[The task]: Output the data that follows exactly, line for line.

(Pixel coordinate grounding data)
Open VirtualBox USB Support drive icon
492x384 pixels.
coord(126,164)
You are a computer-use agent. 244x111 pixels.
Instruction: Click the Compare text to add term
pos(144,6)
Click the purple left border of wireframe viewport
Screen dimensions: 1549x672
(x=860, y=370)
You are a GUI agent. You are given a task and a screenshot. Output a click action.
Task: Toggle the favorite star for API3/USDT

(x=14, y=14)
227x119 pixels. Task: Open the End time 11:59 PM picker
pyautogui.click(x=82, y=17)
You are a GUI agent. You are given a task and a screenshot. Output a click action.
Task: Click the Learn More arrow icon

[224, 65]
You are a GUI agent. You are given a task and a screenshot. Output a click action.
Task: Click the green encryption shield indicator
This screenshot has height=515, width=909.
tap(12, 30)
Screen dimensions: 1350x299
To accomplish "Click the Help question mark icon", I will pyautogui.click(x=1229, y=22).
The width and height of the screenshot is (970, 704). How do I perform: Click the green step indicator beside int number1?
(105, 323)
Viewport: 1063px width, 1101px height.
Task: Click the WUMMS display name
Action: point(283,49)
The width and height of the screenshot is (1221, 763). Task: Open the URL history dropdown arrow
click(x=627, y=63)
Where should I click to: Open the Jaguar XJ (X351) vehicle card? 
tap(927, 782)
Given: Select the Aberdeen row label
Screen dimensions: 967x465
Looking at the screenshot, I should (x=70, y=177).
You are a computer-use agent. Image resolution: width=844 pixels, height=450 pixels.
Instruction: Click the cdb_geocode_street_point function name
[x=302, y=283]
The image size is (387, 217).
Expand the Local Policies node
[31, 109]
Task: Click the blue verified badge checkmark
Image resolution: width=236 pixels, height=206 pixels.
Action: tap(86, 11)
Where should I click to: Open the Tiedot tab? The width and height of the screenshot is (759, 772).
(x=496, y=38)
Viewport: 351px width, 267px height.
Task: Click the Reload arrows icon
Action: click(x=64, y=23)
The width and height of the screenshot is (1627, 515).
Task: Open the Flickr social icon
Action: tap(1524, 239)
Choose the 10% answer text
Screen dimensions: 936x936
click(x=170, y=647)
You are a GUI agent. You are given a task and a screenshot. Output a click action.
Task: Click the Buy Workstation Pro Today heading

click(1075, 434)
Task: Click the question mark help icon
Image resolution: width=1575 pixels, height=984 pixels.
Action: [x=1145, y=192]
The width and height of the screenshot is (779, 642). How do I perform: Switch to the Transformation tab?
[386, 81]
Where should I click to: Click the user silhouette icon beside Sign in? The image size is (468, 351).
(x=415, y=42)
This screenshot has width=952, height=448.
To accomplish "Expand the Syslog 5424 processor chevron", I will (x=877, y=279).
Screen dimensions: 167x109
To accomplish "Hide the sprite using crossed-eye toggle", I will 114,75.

[Solution]:
Open VirtualBox USB Support drive icon
492x384 pixels.
coord(126,164)
You are a computer-use agent. 244x111 pixels.
Instruction: Click the Compare text to add term
pos(144,6)
Click the purple left border of wireframe viewport
Screen dimensions: 1549x672
(x=860, y=370)
You are a GUI agent. You are given a task and a screenshot. Output a click action.
Task: Toggle the favorite star for API3/USDT

(x=14, y=14)
227x119 pixels. Task: Open the End time 11:59 PM picker
pyautogui.click(x=82, y=17)
You are a GUI agent. You are given a task and a screenshot. Output a click action.
Task: Click the Learn More arrow icon

[224, 65]
You are a GUI agent. You are given a task and a screenshot. Output a click action.
Task: Click the green encryption shield indicator
This screenshot has height=515, width=909.
tap(12, 30)
Screen dimensions: 1350x299
To accomplish "Click the Help question mark icon", I will pyautogui.click(x=1229, y=22).
The width and height of the screenshot is (970, 704). How do I perform: Click the green step indicator beside int number1?
(105, 323)
Viewport: 1063px width, 1101px height.
Task: Click the WUMMS display name
Action: point(283,49)
The width and height of the screenshot is (1221, 763). Task: Open the URL history dropdown arrow
click(x=627, y=63)
Where should I click to: Open the Jaguar XJ (X351) vehicle card? 
tap(927, 782)
Given: Select the Aberdeen row label
Screen dimensions: 967x465
Looking at the screenshot, I should (x=70, y=177).
You are a computer-use agent. Image resolution: width=844 pixels, height=450 pixels.
Instruction: Click the cdb_geocode_street_point function name
[x=302, y=283]
The image size is (387, 217).
Expand the Local Policies node
[31, 109]
Task: Click the blue verified badge checkmark
Image resolution: width=236 pixels, height=206 pixels.
Action: tap(86, 11)
Where should I click to: Open the Tiedot tab? The width and height of the screenshot is (759, 772).
(x=496, y=38)
Viewport: 351px width, 267px height.
Task: Click the Reload arrows icon
Action: click(x=64, y=23)
The width and height of the screenshot is (1627, 515).
Task: Open the Flickr social icon
Action: tap(1524, 239)
Choose the 10% answer text
Screen dimensions: 936x936
click(x=170, y=647)
You are a GUI agent. You are given a task and a screenshot. Output a click action.
Task: Click the Buy Workstation Pro Today heading

click(1075, 434)
Task: Click the question mark help icon
Image resolution: width=1575 pixels, height=984 pixels.
Action: [x=1145, y=192]
The width and height of the screenshot is (779, 642). How do I perform: Switch to the Transformation tab?
[386, 81]
Where should I click to: Click the user silhouette icon beside Sign in? The image size is (468, 351).
(x=415, y=42)
This screenshot has width=952, height=448.
To accomplish "Expand the Syslog 5424 processor chevron", I will (x=877, y=279).
Screen dimensions: 167x109
To accomplish "Hide the sprite using crossed-eye toggle", I will 114,75.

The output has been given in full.